Public health efforts could emulate other models to improve the efficacy of cascade genetic screening. Public health departments offer reduced or no-cost testing for those unable to afford testing for sexually transmitted diseases and partner referral services. Similar approaches could be provided to increase family member referrals and reduce financial barriers to genetic counseling and testing services (Bowen et al. 2012). Cancer or genetic registries could be used to help patients and at-risk family members learn about their risk for hereditary conditions (Bowen et al. 2012; Cox et al. 2014; Forrest et al. 2010).

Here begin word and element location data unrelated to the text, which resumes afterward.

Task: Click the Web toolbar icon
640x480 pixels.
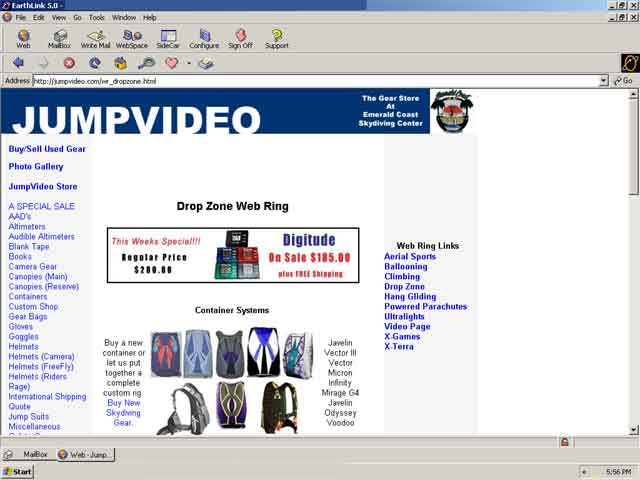Action: (x=23, y=39)
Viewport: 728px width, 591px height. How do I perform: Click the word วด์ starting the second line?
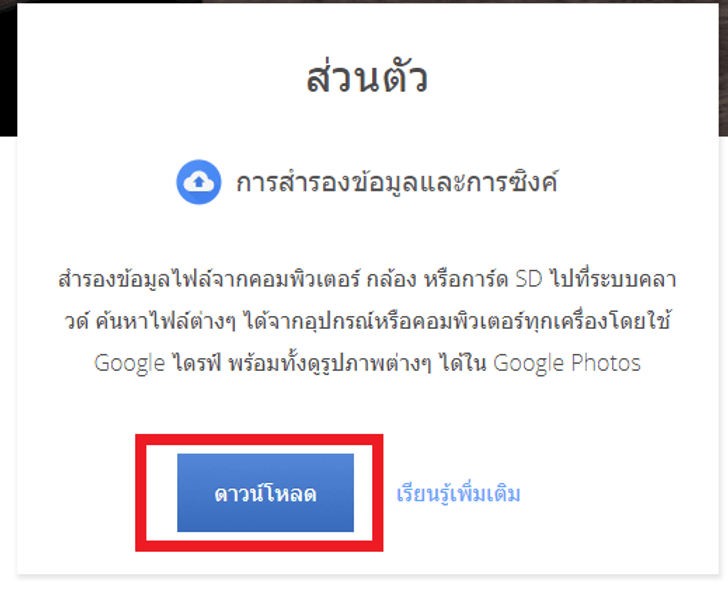76,322
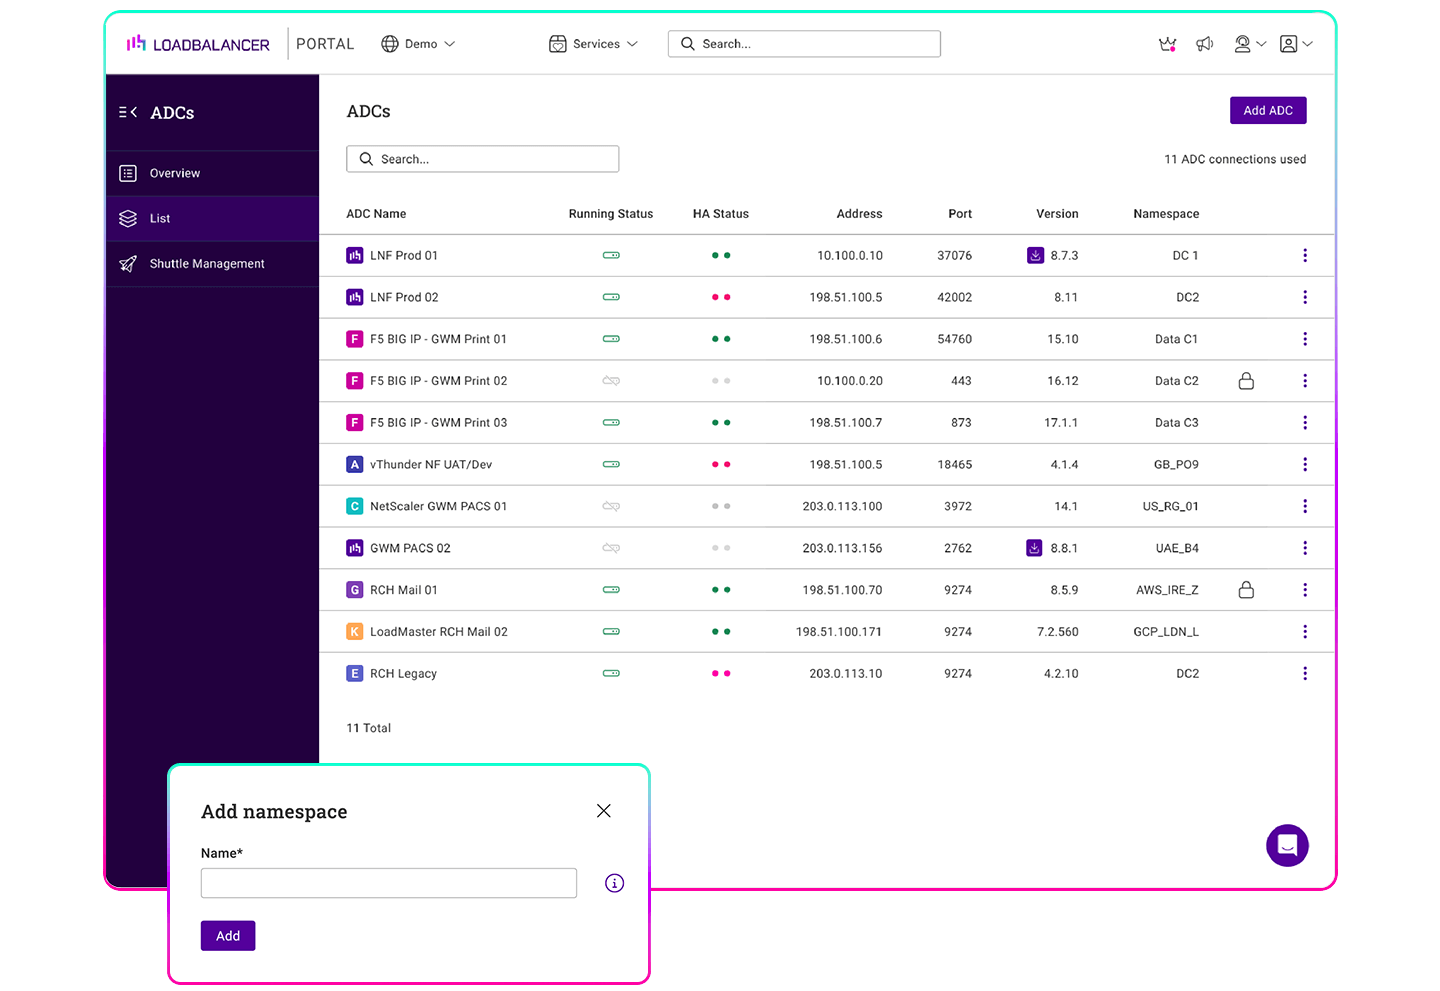Click the info icon beside Name field
This screenshot has width=1440, height=991.
tap(614, 883)
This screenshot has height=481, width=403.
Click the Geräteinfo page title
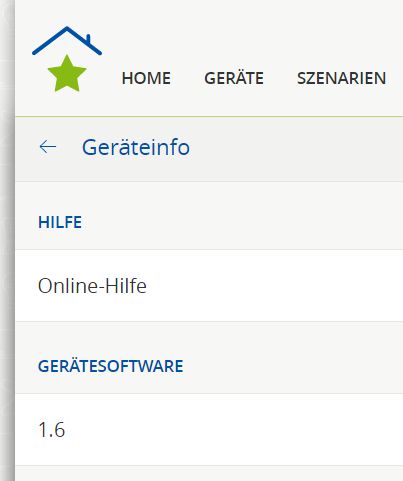point(136,147)
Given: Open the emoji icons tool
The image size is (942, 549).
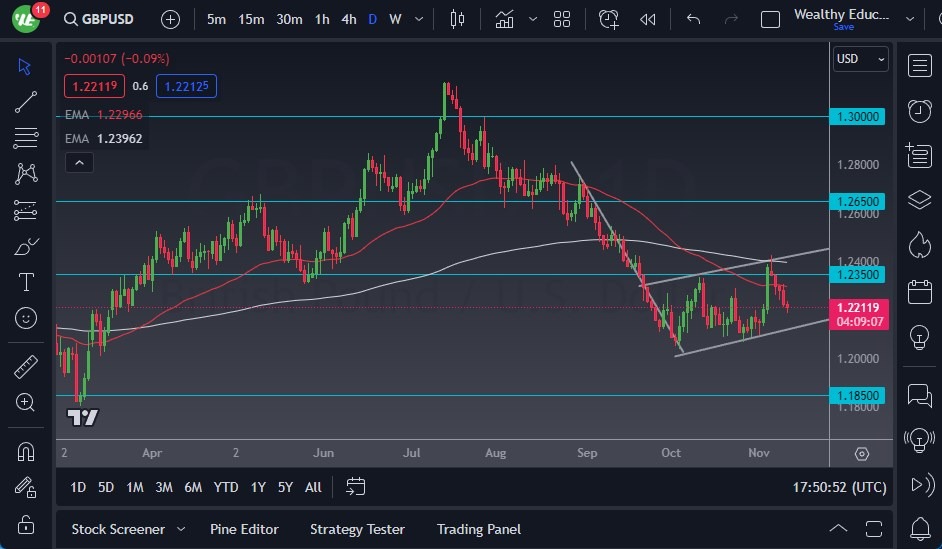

In Oregon, state health reform initiatives focus on the “Triple Aim” of better population health, better quality of care, and lower costs (Institute for Healthcare Improvement n.d.). Coordinated Care Organizations have been created to bring together payers, public health professionals, and healthcare providers from different disciplines to work together (Oregon Health Policy Board n.d.). Cascade genetic screening aligns well with the “Triple Aim” in each of its goals: better population health - increasing awareness of hereditary conditions among family members; better quality of care - coordinating services for those who need testing; and lower costs – testing individuals within a family in the most cost-effective way and preventing hereditary diseases. The Oregon Genetics Program has ongoing efforts in the state to educate payers, healthcare providers, and policy makers about cascade genetic screening as a model that supports the goals of healthcare reform.

Conclusion

Cascade genetic screening offers considerable potential for cost and life savings, as well as increased awareness of heritable conditions within families. A more coordinated effort to fund and support cascade genetic screening would benefit individuals, healthcare systems, and health insurance companies. Consistent implementation of cascade genetic screening could significantly increase awareness, risk management, and prevention of many heritable conditions such as HBOC, LS, and FH. The family-centric approach of cascade genetic screening improves prevention and early diagnosis of heritable diseases on a population health level and could be better supported and augmented through changes in health policy.